KTCHN (508 W. 42nd St; 212-868-2999)

“Anyone can order a [standardized] Bloody Mary from a bar, but with a DIY bar, a guest can build a unique cocktail that is exactly the way they want . . . and experiment until they’ve created their perfect [drink],” says Boris Kaplunovsky, restaurant manager of KTCHN, where they’ve been offering the option to make-your-own at brunch since October. “[It] allows guests to think outside the box,” he says. Now only 1 in 30 guests orders their Bloody Mary premade — everyone else gets up to play barkeep. Pick from one of three vodkas, $10 ($8 virgin), then go to the bar with your smoked-paprika-rimmed glass, and start by selecting straight tomato juice with clam broth, or beef bouillon (which makes a Bloody Bull, BTW). There are more than 20 add-in choices, including black-lava salt, capers, peppers and bacon.

Pennsylvania 6 (132 W. 31 St.; 212-727-3666)

“Even though they may not admit it, [customers] all want to be a bartender,” says Craig Hutson, bar manager at Pennsylvania 6, which three weeks ago launched brunch and a Build Your Own Bloody Mary Bar.

After selecting from 10 vodkas, $8 to $12, brought to you on the rocks in a pint glass, step up to the bar and pour in tomato juice, Clamato (a blend of tomato juice and clam broth) or the house blend (horseradish already added).

Then get creative with more than 25 ingredients such as Sriracha, steak sauce and micro cilantro. “Think about the flavors as a whole that you’re including in your Bloody Mary, not just the pieces,” says Hutson.

Leave these to the experts

Creativity is all well and good, but there’s a reason besides socializing and small apartments that you go out to eat and drink: The experts are better than you.

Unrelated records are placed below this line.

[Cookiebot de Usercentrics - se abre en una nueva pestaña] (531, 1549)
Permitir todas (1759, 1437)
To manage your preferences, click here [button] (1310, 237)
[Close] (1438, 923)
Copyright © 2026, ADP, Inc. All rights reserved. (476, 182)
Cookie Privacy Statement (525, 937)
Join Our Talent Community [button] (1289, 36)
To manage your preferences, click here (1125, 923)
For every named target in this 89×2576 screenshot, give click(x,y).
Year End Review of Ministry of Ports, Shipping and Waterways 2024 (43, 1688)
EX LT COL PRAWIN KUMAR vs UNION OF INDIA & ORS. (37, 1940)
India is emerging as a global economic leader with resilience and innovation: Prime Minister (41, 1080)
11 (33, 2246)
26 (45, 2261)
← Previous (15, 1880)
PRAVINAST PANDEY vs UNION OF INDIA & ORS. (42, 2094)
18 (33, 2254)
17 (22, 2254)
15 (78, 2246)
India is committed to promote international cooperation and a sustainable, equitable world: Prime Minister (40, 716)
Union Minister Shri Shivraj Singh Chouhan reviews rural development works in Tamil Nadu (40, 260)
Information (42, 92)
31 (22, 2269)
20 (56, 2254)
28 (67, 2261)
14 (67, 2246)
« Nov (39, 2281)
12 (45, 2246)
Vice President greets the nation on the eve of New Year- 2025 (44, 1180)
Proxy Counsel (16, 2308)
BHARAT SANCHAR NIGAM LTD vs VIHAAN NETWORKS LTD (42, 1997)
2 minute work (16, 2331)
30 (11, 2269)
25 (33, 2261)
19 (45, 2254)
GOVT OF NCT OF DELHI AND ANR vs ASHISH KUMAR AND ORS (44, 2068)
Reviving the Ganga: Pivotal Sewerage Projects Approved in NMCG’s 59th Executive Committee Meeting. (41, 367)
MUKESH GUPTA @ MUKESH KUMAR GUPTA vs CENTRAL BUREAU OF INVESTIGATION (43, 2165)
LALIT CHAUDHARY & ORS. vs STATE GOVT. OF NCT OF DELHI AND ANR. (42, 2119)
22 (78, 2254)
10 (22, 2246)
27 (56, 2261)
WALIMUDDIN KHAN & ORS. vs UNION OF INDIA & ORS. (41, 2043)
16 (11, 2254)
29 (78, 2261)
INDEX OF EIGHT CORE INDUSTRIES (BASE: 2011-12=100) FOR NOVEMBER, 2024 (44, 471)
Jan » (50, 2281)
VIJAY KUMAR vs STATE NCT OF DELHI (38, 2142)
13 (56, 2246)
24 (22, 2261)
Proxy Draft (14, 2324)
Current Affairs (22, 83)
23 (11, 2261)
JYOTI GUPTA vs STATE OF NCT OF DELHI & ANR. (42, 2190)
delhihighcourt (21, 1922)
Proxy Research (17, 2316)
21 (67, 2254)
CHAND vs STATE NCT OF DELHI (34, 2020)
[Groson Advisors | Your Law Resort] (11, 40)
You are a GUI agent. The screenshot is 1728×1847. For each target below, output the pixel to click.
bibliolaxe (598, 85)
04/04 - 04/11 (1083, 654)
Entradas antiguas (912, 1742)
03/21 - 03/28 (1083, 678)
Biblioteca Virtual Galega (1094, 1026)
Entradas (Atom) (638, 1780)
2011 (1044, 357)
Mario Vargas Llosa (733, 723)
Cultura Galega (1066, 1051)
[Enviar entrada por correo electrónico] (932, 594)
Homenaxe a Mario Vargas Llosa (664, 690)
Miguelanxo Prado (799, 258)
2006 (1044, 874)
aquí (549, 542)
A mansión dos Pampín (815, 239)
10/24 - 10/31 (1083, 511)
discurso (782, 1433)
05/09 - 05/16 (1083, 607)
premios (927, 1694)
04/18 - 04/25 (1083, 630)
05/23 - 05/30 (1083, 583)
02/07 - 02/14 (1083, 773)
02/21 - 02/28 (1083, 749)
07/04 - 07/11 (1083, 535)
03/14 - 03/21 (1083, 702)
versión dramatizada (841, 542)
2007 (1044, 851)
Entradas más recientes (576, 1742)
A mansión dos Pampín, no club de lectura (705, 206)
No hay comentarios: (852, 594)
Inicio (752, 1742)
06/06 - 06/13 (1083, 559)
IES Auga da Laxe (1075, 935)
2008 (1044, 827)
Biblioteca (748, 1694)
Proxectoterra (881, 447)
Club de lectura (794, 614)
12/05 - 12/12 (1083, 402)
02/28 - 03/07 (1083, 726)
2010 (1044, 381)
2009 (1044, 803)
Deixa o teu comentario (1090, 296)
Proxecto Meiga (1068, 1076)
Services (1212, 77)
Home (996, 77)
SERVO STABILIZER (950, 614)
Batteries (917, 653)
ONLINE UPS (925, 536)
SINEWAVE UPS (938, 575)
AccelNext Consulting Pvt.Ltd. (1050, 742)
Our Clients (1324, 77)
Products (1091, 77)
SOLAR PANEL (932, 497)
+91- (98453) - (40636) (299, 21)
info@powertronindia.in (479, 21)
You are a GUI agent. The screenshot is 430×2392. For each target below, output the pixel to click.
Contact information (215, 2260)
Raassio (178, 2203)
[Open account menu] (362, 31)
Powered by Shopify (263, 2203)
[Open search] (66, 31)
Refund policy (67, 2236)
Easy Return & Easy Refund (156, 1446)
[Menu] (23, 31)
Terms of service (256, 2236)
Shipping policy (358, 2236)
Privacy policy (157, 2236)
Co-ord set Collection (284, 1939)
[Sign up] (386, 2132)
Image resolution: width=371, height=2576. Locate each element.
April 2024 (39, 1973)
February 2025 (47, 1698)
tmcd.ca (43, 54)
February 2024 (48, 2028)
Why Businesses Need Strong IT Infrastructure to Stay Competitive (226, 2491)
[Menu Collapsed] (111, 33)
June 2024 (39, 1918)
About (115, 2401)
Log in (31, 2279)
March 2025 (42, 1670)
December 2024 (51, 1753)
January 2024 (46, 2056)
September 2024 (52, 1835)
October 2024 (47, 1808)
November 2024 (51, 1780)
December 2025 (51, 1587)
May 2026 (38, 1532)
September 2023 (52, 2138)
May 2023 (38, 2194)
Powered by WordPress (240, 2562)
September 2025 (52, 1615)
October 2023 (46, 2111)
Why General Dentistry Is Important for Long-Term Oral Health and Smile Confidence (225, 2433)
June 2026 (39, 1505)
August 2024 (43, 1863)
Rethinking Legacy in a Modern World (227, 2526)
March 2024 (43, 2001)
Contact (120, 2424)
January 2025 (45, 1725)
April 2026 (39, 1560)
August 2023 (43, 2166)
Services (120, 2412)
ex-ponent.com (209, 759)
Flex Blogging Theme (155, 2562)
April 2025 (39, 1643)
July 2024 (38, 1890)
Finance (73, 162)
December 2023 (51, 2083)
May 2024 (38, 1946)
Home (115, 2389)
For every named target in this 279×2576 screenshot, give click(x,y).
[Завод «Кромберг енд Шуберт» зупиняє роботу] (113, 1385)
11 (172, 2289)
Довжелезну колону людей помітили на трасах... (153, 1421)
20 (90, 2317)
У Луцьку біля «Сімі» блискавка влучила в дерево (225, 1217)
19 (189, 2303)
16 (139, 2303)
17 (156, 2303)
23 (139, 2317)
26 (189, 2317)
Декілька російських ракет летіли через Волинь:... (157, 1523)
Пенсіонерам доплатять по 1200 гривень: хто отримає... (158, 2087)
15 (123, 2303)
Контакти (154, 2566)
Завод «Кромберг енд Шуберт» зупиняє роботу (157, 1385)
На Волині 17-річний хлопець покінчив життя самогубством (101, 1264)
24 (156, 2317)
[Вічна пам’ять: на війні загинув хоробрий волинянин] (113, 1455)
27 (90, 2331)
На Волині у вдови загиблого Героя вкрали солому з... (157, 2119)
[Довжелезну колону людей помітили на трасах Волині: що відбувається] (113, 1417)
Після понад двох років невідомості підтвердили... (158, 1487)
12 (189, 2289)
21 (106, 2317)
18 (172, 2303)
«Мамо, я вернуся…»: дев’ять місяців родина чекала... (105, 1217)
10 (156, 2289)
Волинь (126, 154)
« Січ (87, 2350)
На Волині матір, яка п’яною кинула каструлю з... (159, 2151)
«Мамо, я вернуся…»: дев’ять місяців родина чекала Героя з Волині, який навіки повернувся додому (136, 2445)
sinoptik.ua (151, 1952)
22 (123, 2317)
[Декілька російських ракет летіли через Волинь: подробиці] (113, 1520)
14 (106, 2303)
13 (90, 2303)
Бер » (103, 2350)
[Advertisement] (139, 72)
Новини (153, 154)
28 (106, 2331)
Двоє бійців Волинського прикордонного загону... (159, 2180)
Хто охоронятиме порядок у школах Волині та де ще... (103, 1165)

“Bloody Marys have always been a chef-y kind of drink,” says Maialino’s bar manager Erik Lombardo. “It has all the components of a sauce — you add something, always trying to balance the savory, citrus and spice.” So sit back and appreciate the professionals’ skills with three Bloodys you can’t get anywhere else:

Bloody Verde at Colicchio & Sons (85 10th Ave.; 212-400-6699)

One word: Pacojet. That’s a serious food processor that freezes and purées.

Two words: Horseradish snow. It dissolves and disappears into the green tomatoes, tomatillos, cooked jalapeños and chiles, and other perfectly blended ingredients in the zesty rich, surprisingly light Bloody Verde, $14, created by beverage director Ryan Mills Knapp and Chef de Cuisine Luke Bergman. You can’t compete.

Amaro e Insanguinato at Maialino (2 Lexington Ave.; 212-777-2410)

There’s no way you’re going to cold-smoke your own vodka. Keeping with the restaurant’s Italian menu, bar manager Lombardo also uses a liqueur, CioCiaro, in the Amaro e Insanguinato, $11. He says that its smoky orange root-beer flavor works well with tomato.

The Southwest at Passenger Bar (229 Roebling St., Williamsburg; 718-218-7869)

Co-owner Jason Weilminster spent 10 years developing the base to the five Bloody Marys on this menu. The Southwest, $10, is a sort of Bloody Maria (tequila replaces vodka) meets Michelada (Tecate on top), plus cactus juice, with a subtle after-kick of heat.